INSTRUCTIONS FOR THE TASK
Please show every line from the entries that carries the word "resolution".
━━━ THE DATA ━━━
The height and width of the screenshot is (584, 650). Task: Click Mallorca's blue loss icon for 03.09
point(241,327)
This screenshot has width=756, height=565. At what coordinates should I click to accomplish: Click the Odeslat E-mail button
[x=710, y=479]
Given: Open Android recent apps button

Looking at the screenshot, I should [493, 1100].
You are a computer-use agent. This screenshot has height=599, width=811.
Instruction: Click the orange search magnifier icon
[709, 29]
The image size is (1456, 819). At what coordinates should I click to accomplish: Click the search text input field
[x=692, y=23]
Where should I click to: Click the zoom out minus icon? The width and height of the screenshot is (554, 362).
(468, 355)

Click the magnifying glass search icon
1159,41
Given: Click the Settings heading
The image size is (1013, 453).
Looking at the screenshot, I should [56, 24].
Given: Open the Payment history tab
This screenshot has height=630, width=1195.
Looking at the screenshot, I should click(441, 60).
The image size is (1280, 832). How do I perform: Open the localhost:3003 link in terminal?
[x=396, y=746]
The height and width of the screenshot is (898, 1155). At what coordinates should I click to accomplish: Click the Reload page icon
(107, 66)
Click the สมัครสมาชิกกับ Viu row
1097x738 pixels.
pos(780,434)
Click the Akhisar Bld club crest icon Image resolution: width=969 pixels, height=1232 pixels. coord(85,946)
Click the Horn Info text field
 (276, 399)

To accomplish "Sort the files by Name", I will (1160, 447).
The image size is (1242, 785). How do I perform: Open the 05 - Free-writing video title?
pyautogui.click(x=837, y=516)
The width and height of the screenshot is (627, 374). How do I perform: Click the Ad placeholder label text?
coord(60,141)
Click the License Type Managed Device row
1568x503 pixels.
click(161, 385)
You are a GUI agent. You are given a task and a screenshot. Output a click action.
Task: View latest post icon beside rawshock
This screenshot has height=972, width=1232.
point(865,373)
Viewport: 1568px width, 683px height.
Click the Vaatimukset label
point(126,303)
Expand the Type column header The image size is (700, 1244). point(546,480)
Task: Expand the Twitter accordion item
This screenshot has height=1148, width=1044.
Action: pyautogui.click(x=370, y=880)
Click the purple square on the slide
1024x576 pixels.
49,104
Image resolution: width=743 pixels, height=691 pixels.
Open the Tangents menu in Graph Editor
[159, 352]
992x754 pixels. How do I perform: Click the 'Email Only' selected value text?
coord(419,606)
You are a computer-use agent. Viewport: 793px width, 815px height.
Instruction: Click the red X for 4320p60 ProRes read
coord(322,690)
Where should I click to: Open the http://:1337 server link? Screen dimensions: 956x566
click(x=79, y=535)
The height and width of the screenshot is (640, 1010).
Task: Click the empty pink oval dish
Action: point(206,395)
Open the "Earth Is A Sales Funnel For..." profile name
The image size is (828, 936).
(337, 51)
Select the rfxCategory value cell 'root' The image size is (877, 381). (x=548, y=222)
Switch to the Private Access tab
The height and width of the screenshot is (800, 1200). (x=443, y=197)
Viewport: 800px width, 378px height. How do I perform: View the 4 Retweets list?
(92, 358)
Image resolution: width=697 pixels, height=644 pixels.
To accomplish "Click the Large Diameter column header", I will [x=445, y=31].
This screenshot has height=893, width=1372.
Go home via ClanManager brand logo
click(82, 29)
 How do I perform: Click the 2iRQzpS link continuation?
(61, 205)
━━━
SOLUTION
Click the Akhisar Bld club crest icon Image resolution: width=969 pixels, height=1232 pixels. coord(85,946)
Image resolution: width=743 pixels, height=691 pixels.
Image resolution: width=697 pixels, height=644 pixels.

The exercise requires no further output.